A discharge medication discrepancy was defined as any difference identified between the medications listed on the discharge prescription and the medications list from the patient history, Medication Administration Record (MAR), or home medications list.

  1. An intentional discrepancy is one that the prescriber intentionally made to meet the patient’s need with documentation of the intended change in the clinical record, while an unintentional discrepancy is one that was accidentally made by the physician or pharmacist and/or lacked documentation in the clinical records. The prescriber was contacted in case of uncertainty. Two investigators further classified independently unintentional discrepancies into major, moderate, and minor. The major discrepancy is the one detrimental to the patient’s outcome and will usually result in significant harm to the patient if the current practice continued; including poor disease control, worse quality of life, increased symptoms, worse survival, and/or hospitalization. The moderate discrepancy is the one that could have an undesirable effect on the patient’s outcome. The minor discrepancy is the one that would probably not affect the patient’s outcome. Medication discrepancies occur commonly on hospital discharge. Understanding the type and frequency of discrepancies can help clinicians better understand ways to prevent them. Structured medication reconciliation may help to prevent discharge medication discrepancies.
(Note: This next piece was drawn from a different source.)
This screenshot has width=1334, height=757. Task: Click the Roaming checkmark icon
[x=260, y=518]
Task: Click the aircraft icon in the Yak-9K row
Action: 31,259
  2. Each unintentional medication discrepancy was then classified by drug class (according to the Anatomical Therapeutic Chemical Classification System—ATC) and type of unintentional medication discrepancy (e.g., omission of medication, change of medication, extra medication, or difference in dose or dosing frequency).
  3. Unintentional discrepancies were classified into 3 main categories. Drug discrepancies included omission or commission; therapeutic duplication (ie, both formulary substitution and original home medication included on prescription), inappropriate route, and formulary substitution not restored to original home medication. Dose discrepancies included incorrect dose (eg, tablet strength that is not available). The category of incomplete prescriptions included those with missing limited use (LU) code (where applicable), misspelled drug name, omission of formulation, omission of dose, omission of frequency, quantity missing on medications meant to be filled at a community pharmacy, and providing repeats on narcotic drugs
  4. CONCLUSION: A Clinical pharmacist’s primary concern is the safety of the patient. If there are medicine or supplement combinations with dangerous side effects, the pharmacist can remove or replace the medication immediately. Furthermore, if something reduces the drug’s effectiveness, the doctor can make the necessary adjustments. The goal of medication reconciliation is to obtain and maintain accurate and complete medication information for a patient and use this information within and across the continuum of care to ensure safe and effective medication use. Currently, medication reconciliation has become a standard healthcare practice recommended by the WHO  and many countries. Few studies have discussed medications as a risk factor for hospital readmission, and some studies have examined post-discharge follow-ups with pharmacist involvement as well. However, this study focused specifically on the impact that medication discrepancies have on discharge rates within 30 days of discharge. One study suggested that the quality of medication reconciliation may be associated with the risk of readmission. Finally, I conclude this review article as medication review, medication reconciliation, and medication discrepancies are very important in every hospital which is demonstrated by clinical pharmacists and should improve in each hospital.